Problem description:
Retype the complete listing without any change.

Task data:
>>>

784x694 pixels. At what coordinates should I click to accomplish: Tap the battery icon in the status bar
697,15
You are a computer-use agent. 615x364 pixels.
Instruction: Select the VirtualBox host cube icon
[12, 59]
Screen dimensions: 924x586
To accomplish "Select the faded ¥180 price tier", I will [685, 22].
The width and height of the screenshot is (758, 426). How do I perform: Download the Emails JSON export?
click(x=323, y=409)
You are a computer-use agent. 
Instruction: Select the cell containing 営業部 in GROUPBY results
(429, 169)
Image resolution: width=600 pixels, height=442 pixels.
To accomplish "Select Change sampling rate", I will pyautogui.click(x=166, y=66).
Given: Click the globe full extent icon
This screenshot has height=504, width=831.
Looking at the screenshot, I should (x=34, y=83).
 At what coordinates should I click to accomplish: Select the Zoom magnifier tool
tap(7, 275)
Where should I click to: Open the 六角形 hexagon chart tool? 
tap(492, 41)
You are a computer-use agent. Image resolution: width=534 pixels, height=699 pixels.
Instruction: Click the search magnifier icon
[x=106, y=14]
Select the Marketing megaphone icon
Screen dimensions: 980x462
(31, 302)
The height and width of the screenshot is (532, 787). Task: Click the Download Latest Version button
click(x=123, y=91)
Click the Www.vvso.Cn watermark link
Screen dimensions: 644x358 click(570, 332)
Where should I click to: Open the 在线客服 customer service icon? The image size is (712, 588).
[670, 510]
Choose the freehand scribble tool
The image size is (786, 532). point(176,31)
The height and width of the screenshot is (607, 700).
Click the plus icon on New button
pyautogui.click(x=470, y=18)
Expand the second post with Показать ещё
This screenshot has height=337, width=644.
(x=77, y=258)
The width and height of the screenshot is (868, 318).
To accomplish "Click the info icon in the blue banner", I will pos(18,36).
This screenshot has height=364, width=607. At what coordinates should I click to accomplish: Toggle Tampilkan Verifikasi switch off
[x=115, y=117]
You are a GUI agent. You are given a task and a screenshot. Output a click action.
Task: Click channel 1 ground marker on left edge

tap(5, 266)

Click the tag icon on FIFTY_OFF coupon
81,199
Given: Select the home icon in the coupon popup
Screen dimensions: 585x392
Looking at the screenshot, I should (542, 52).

<<<

Result of this task:
784x694 pixels. At what coordinates should I click to accomplish: Tap the battery icon in the status bar
697,15
You are a computer-use agent. 615x364 pixels.
Instruction: Select the VirtualBox host cube icon
[12, 59]
Screen dimensions: 924x586
To accomplish "Select the faded ¥180 price tier", I will [685, 22].
The width and height of the screenshot is (758, 426). How do I perform: Download the Emails JSON export?
click(x=323, y=409)
You are a computer-use agent. 
Instruction: Select the cell containing 営業部 in GROUPBY results
(429, 169)
Image resolution: width=600 pixels, height=442 pixels.
To accomplish "Select Change sampling rate", I will pyautogui.click(x=166, y=66).
Given: Click the globe full extent icon
This screenshot has height=504, width=831.
Looking at the screenshot, I should (x=34, y=83).
 At what coordinates should I click to accomplish: Select the Zoom magnifier tool
tap(7, 275)
Where should I click to: Open the 六角形 hexagon chart tool? 
tap(492, 41)
You are a computer-use agent. Image resolution: width=534 pixels, height=699 pixels.
Instruction: Click the search magnifier icon
[x=106, y=14]
Select the Marketing megaphone icon
Screen dimensions: 980x462
(31, 302)
The height and width of the screenshot is (532, 787). Task: Click the Download Latest Version button
click(x=123, y=91)
Click the Www.vvso.Cn watermark link
Screen dimensions: 644x358 click(570, 332)
Where should I click to: Open the 在线客服 customer service icon? The image size is (712, 588).
[670, 510]
Choose the freehand scribble tool
The image size is (786, 532). point(176,31)
The height and width of the screenshot is (607, 700).
Click the plus icon on New button
pyautogui.click(x=470, y=18)
Expand the second post with Показать ещё
This screenshot has height=337, width=644.
(x=77, y=258)
The width and height of the screenshot is (868, 318).
To accomplish "Click the info icon in the blue banner", I will pos(18,36).
This screenshot has height=364, width=607. At what coordinates should I click to accomplish: Toggle Tampilkan Verifikasi switch off
[x=115, y=117]
You are a GUI agent. You are given a task and a screenshot. Output a click action.
Task: Click channel 1 ground marker on left edge

tap(5, 266)

Click the tag icon on FIFTY_OFF coupon
81,199
Given: Select the home icon in the coupon popup
Screen dimensions: 585x392
Looking at the screenshot, I should (542, 52).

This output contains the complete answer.